Спровоцировав вооружённое сопротивление местных жителей, Поярков не смог решить задачу прочного и масштабного территориально-политического утверждения России регионе. Итогом его похода стало присоединение одной лишь Гиляцкой земли. Размеры этого приобретения были скромны. Вдобавок, оно было изолировано от основного массива российской территории обширной территорией, на которой проживали непокорённые племена, а его земли - не пригодны для обработки. Это, конечно, был далеко не тот результат, который ожидался от экспедиции.
Вместе с тем, Пояркову удалось установить факт государственной непринадлежности Приамурья. Предпринятая Китаем попытка закрепиться в Приамурье в XV-XVI вв. отошла в прошлое; память о ней сохранилась в смутных, опосредованных воспоминаниях. О маньчжурской Империи Цин некоторое представление имели лишь дауры и дючеры, но оно отличалось крайней неясностью и сводилось к образу абстрактного «князя Борбоя», у которого имеется 2-3 тыс. воинов (видимо - предел воинской мощи в их понимании). Пугая Пояркова, они утверждали, что люди «Борбоя» регулярно приходят к ним за данью, но это был обман - за время пребывания на Амуре, поярковцам увидеть маньчжуров не удалось.

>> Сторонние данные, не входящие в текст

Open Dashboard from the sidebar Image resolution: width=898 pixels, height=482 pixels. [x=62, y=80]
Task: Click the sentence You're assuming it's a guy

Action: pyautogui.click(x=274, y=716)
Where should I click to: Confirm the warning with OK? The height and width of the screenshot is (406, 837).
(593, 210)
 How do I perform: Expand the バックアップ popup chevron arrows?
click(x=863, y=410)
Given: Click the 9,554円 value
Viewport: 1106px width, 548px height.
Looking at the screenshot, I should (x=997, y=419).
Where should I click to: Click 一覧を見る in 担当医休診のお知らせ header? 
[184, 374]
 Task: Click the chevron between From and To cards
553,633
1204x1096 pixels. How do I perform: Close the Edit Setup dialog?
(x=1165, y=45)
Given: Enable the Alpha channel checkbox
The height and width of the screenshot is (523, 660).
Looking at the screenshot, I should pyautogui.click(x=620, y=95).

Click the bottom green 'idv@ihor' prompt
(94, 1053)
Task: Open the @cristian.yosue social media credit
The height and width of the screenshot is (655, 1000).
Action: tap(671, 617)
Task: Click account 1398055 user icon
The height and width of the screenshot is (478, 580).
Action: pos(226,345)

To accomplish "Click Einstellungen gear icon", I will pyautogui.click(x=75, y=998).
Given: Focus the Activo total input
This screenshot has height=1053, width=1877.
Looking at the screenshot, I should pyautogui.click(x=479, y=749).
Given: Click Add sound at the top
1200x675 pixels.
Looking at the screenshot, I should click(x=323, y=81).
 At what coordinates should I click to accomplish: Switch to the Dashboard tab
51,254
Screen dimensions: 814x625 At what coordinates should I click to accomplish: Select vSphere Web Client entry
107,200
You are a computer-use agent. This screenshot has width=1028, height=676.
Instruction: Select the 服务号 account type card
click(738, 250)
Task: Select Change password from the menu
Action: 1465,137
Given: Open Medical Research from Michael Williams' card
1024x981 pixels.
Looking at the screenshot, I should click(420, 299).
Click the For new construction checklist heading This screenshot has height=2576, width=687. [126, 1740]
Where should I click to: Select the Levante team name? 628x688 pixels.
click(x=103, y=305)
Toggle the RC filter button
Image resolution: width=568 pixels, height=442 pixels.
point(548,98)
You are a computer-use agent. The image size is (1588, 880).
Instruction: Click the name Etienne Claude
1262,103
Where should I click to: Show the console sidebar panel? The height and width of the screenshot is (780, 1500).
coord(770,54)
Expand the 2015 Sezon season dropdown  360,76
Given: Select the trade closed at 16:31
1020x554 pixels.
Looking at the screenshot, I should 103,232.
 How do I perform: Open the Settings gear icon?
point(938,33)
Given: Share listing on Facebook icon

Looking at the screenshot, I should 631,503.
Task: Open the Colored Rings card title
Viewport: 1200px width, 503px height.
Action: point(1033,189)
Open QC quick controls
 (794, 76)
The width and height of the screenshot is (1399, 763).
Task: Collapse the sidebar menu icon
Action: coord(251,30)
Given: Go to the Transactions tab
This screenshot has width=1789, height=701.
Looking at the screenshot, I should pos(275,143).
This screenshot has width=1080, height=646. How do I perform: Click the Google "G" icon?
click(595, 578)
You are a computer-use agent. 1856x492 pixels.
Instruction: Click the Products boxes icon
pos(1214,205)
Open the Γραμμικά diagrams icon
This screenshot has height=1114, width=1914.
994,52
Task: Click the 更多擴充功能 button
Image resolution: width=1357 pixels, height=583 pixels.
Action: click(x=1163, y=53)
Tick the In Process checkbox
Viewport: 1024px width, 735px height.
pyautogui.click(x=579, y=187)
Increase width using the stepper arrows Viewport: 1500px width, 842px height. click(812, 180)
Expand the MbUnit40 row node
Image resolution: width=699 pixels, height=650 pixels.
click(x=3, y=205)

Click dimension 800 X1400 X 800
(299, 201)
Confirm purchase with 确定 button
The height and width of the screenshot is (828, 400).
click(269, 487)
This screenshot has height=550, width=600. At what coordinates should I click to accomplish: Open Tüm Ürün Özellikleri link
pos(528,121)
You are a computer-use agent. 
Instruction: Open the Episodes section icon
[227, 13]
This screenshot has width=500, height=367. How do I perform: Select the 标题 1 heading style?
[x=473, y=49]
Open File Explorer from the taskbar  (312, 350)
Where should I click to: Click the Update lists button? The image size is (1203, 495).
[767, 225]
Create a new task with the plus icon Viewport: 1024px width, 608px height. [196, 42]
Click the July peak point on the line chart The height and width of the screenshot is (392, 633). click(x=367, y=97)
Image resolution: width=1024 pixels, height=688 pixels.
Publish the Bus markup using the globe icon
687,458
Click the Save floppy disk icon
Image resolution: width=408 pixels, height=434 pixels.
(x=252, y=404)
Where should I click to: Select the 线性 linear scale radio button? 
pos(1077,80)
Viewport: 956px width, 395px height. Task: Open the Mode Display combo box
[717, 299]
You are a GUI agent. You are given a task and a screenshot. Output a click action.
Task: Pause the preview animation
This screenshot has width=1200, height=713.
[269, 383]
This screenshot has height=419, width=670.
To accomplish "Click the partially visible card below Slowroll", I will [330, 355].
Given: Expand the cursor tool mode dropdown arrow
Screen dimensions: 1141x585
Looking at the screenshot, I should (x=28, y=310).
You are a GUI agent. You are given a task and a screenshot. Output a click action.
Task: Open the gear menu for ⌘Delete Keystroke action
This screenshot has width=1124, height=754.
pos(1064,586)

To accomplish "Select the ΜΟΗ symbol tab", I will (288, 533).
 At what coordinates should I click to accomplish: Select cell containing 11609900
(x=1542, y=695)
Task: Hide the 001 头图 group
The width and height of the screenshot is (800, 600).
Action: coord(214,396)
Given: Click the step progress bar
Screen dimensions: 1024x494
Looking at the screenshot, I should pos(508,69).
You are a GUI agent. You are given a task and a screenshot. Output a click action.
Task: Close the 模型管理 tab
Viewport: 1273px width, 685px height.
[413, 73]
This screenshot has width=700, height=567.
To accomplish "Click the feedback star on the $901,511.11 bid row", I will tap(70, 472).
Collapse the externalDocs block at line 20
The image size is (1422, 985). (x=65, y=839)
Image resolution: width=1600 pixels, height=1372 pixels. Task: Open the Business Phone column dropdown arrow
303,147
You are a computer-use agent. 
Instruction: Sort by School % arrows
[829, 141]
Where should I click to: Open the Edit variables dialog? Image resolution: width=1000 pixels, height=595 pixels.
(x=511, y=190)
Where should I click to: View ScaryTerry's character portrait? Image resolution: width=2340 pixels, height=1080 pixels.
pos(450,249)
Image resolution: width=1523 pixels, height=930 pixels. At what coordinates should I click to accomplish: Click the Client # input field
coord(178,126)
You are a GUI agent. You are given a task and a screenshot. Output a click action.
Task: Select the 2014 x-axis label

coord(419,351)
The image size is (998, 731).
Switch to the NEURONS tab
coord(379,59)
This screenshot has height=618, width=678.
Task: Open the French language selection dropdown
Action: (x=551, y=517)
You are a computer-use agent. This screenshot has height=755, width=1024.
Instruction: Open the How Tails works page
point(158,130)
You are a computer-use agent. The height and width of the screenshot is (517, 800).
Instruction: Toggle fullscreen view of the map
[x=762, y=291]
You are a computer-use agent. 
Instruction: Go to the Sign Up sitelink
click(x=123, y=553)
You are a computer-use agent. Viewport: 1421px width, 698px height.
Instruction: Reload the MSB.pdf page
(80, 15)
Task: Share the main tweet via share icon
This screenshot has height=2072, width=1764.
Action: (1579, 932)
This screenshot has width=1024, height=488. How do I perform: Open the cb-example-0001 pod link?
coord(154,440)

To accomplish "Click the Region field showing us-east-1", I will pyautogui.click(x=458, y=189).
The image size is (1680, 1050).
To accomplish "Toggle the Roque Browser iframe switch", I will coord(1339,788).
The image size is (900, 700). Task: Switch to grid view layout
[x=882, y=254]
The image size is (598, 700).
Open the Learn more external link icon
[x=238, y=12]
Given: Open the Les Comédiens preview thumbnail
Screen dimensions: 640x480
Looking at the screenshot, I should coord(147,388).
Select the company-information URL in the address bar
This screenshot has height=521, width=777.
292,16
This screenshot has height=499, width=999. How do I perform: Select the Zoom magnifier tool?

Несмотря на общий неуспешный исход похода, а так же - на, несомненно, неприятные воспоминания о нём, Поярков продолжал пропагандировать идею российского продвижения к берегам Амура. В направленной в Сибирский приказ челобитной он писал: «В том [т.е. в обретении Приамурья - Авт.] Государю будет многая прибыль»126. По возвращению в Якутск, он сделал расчёт вооружённых сил, необходимых, по его мнению, для присоединения Приамурья к России, а так же предложил схему их дислокации. Поярков полагал, что для этого необходим отряд в 300 человек, половину которых следовало разместить в трёх острогах (один - на Селемдже и два - на Зее), а остальных - направить на патрулирование Зеи до места её слияния с Амуром.
Таким образом, Пояркову принадлежит приоритет в определении абриса российской границы в Приамурье. Согласно ему, крайним юго-восточным рубежом страны должны были стать Селемджа, а затем - Зея вплоть до её устья. От этого пункта государственная граница, следуя по Амуру, поворачивала к Забайкалью.
Гиляцкая земля по этому проекту оставалась анклавным владением. Судя по всему, Поярков не придал особого значения факту её присоединения и, намечая контур возможного территориально-политического присутствия России в регионе, исходил из приоритета обретения части Среднего Приамурья, как будущей житницы Сибири.
Головин за время пребывания на Амуре Пояркова, был отозван в Москву. Поэтому тот встретил в Якутске временного управляющего, В. Пушкина. Возможно по этой причине, жалоба, поданная поярковцами на своего командира, последствий для него не имела. До 1648 г. Поярков служил в Якутске в прежней должности письменного головы, после чего вернулся в Москву. В столице он был переведён из удельных дворян в московские, поступив на полное казённое обеспечение. Это было хотя и скромным, но явным продвижением вверх по социальной лестнице того времени.
Имя Василия Пояркова мельком упоминается в хрониках XVII в. до 1668 г. Это позволяет сделать вывод, что он прожил остаток своих лет в Москве, в покое и достатке.